The Advertising Standards Authority (ASA) has banned a menu promotion from health food cafe and online retailer Juice Garden for implying that one of its products prevented, treated or cured disease. The company, which is based in my Birmingham and has two further outlets in Glasgow, allows customers to order fresh-pressed drinks either via its site or in-store. It all seems like a pretty benevolent enterprise, but it transpires that the brand provoked two complaints from an individual who took issue with the naming of a juice dubbed the “Flu Shot,” as well as the titles of several other products. The complainant took issue with a menu on the retailer's website which featured drinks with names like “Immune,” “Colon Cleanser” and “Shrink Me,” as well as the aforementioned “Flu Shot.” The consumer challenged whether the titles of the juices hinted at health claims about their nutritional value, and contested that the wording of “Flu Shot” implied that the juice prevented, treated or cured disease.
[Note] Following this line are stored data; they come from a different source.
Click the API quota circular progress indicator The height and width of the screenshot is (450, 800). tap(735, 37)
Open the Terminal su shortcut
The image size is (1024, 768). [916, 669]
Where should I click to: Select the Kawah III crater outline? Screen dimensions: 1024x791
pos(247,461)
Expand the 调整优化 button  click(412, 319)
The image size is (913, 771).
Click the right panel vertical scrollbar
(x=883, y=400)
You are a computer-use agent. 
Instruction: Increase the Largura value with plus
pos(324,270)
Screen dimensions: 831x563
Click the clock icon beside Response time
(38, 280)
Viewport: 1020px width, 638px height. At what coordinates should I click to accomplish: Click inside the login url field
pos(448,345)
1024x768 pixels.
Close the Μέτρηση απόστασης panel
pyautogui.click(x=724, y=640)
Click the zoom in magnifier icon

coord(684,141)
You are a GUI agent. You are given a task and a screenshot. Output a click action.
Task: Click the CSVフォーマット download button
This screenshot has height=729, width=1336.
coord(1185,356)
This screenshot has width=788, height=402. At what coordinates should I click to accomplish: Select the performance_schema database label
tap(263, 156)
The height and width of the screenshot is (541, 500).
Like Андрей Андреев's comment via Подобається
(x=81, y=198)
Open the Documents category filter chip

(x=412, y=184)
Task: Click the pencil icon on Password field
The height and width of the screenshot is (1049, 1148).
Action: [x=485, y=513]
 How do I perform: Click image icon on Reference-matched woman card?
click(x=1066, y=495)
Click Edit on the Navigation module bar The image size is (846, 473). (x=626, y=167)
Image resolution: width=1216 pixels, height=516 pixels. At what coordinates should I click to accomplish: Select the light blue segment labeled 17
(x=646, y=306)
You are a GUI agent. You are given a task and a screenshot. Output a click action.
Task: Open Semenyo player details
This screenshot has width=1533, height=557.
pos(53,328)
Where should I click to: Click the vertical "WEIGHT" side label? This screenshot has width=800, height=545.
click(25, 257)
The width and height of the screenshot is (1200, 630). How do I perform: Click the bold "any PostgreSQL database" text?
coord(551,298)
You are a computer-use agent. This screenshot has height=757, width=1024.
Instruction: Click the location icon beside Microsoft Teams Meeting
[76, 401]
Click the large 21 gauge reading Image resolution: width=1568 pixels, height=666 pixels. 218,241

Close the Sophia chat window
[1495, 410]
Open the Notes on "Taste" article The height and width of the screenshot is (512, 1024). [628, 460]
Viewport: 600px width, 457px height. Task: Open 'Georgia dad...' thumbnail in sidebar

It could all read as exceptionally banal bitching and moaning, of course, but in essence the complainer raises a valid point; where do we draw the line between playful wordplay and misleading marketing?
“The ASA considered that consumers would understand the claim 'Flu Shot' to mean that the drink could help to prevent or treat flu infection. We considered the claim therefore implied that the drink prevented, treated or cured disease”
Juice Garden argued that it did not claim to cure or prevent disease, and that the claims in the menu related to the name of the drink, but the watchdog upheld the complaint and the ad for the drink must now never appear again in its current form. The regulator noted that giving items on the menu names like “Colon Cleanser” would imply to consumers that the drink held beneficial health effects, which were not backed up by any verifiable evidence. While the ASA recognised that the titles of the other juices hinted at more general health perks, these were still not accompanied by an authorised claim and as such still breached the code. Furthermore, the ASA has told Juice Garden to ensure it doesn't make any future claims that food or drink products could prevent, treat or cure disease. The company has also been warned not to make health claims unless they are authorised on the EU Register and not to make general health claims unless they are accompanied by a specific authorised health claim.